**Material to process**
=== Begin Enclosure ===

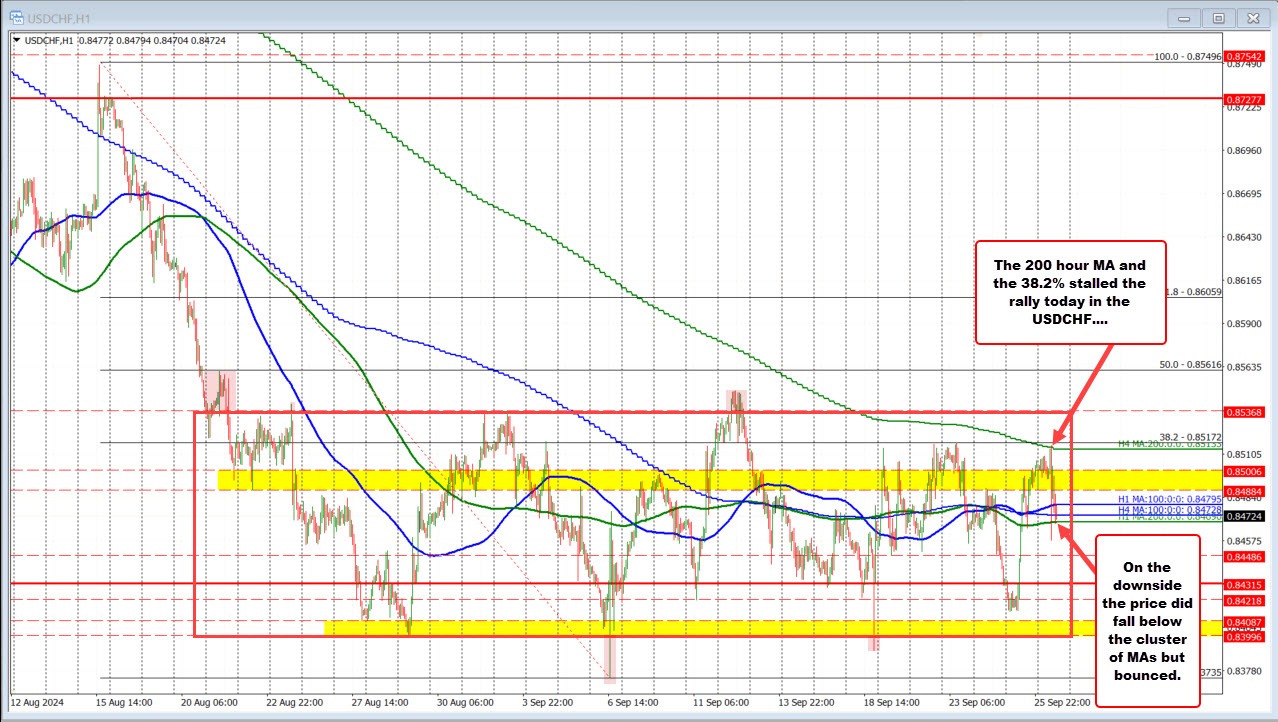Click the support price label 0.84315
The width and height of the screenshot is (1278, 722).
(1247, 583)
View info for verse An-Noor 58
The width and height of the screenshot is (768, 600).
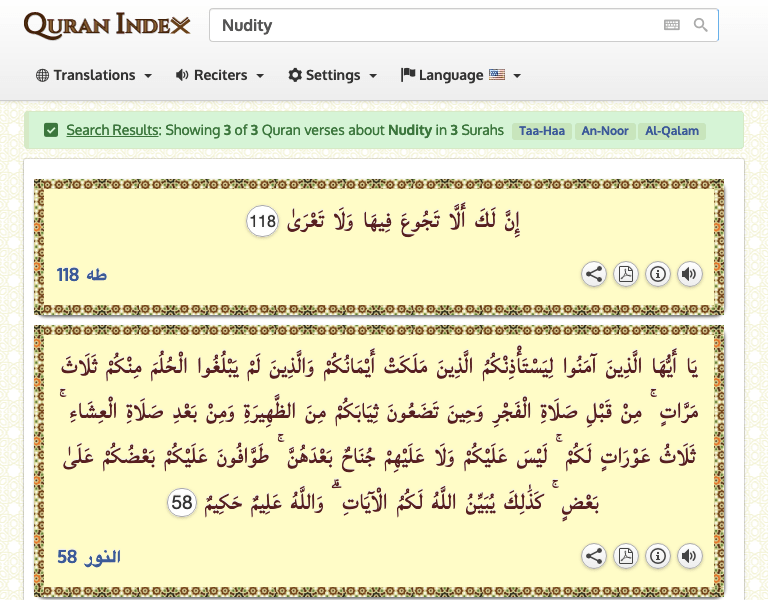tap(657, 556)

=== End Enclosure ===

**Task instructions**
The required output is the span of lines from the line with "View info for verse An-Noor 58" through the final line of the listing above, reproduced exactly, minus the pictures.

**Output**
View info for verse An-Noor 58
The width and height of the screenshot is (768, 600).
tap(657, 556)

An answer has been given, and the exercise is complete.